» **Supplied text**
☆ ☆ ☆ ☆

Science and objective evidence only exists because of the space-time mathematical laws of nature. But these laws are part of the very geometric structure of the universe which came into existence 13.8 billion years ago. Therefore, we have no objective evidence of anything prior to this either temporally or causally. And thus atheists are on a completely level playing field in their speculations about a multiverse with the theists in their belief in a God who created this universe. We have no objective means for a determination on such questions and all claims on this matter are of a completely subjective nature.

When we think about the birth of the Universe, was time already in place?

The understanding of the space-time structure of the universe in General Relativity gives us no reason whatsoever to think that this is so.

Some of us aborigines accept legitimate testimony. :slightly_smiling_face: In the beginning God.
 

God changes not. And if He is not, nature alone does not.

I too confirm what Ethan Siegel says:

‘That’s what the multiverse is, and why scientists accept its existence as the default position.’.

‘This doesn’t mean that different Universes have different rules or laws or fundamental constants, or that all the possible quantum outcomes you can imagine occur in some other pocket of the multiverse.’

‘You may not like it, and you really may not like how some physicists abuse the idea, but until a better, viable alternative to inflation comes around, the multiverse is very much here to stay. Now, at least, you understand why.’

or not as the case may be.

All of which is irrelevant to rationality. Eternity is a fact. In God or not. Anything else is wooden literalism.

Inflation instantiates universes from the pre-true vacuum state and extends beyond them, it always has.
There have always been universes coming in to being with inflation.
Inflation bubbles extending beyond universes constitute the units of the infinite, eternal multiverse.

There is no rational, meaningful, viable alternative, never will be, which is why God conforms to it, and no belief in a once-upon-a-time ‘testimony’ that denies that is rational.

☆ ☆ ☆ ☆

» **Information provided**
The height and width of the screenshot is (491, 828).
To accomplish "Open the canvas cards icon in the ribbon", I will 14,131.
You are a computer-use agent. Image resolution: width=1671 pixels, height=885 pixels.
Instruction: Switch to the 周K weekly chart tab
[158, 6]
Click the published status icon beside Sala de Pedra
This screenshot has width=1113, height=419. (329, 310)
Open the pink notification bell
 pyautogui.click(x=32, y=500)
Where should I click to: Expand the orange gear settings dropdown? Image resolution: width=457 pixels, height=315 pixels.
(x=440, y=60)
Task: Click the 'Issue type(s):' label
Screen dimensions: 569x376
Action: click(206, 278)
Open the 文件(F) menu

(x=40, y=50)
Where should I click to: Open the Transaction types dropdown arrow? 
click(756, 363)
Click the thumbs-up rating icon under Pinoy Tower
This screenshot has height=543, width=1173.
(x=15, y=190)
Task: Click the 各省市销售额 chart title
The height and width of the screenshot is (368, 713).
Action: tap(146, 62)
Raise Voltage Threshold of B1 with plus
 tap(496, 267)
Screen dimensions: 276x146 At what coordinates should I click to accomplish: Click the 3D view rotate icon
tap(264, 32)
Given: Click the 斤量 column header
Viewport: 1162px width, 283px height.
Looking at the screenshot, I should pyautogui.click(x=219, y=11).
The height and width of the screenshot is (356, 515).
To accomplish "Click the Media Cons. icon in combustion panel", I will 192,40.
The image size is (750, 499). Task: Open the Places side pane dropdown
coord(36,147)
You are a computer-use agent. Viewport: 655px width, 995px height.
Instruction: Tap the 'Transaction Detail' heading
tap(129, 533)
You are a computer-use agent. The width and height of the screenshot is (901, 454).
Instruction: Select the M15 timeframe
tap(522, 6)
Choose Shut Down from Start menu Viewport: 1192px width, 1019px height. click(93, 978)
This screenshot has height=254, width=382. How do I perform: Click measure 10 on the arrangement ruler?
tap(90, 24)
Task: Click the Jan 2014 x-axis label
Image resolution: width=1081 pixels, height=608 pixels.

☆ ☆ ☆ ☆

» **Requests**
a: In the multiverse discussion, change "viable" to "workable" and write out everything from "There is no" down to "that is rational." again.
b: According to the multiverse discussion, how long ago did the universe come into existence?
c: Decide whether each statement agrees with the multiverse discussion: (i) Ethan Siegel is quoted as saying that scientists accept the multiverse as the default position. (ii) The quoted passage says that different universes have different fundamental constants. (iii) The multiverse is described as finite.
Please answer from the multiverse discussion alone, without drawing on the material.

» **Answers to the exercises**
a:
There is no rational, meaningful, workable alternative, never will be, which is why God conforms to it, and no belief in a once-upon-a-time ‘testimony’ that denies that is rational.

b: 13.8 billion years ago.

c:
(i) Yes: "That’s what the multiverse is, and why scientists accept its existence as the default position."
(ii) No: "This doesn’t mean that different Universes have different rules or laws or fundamental constants"
(iii) No: "the units of the infinite, eternal multiverse"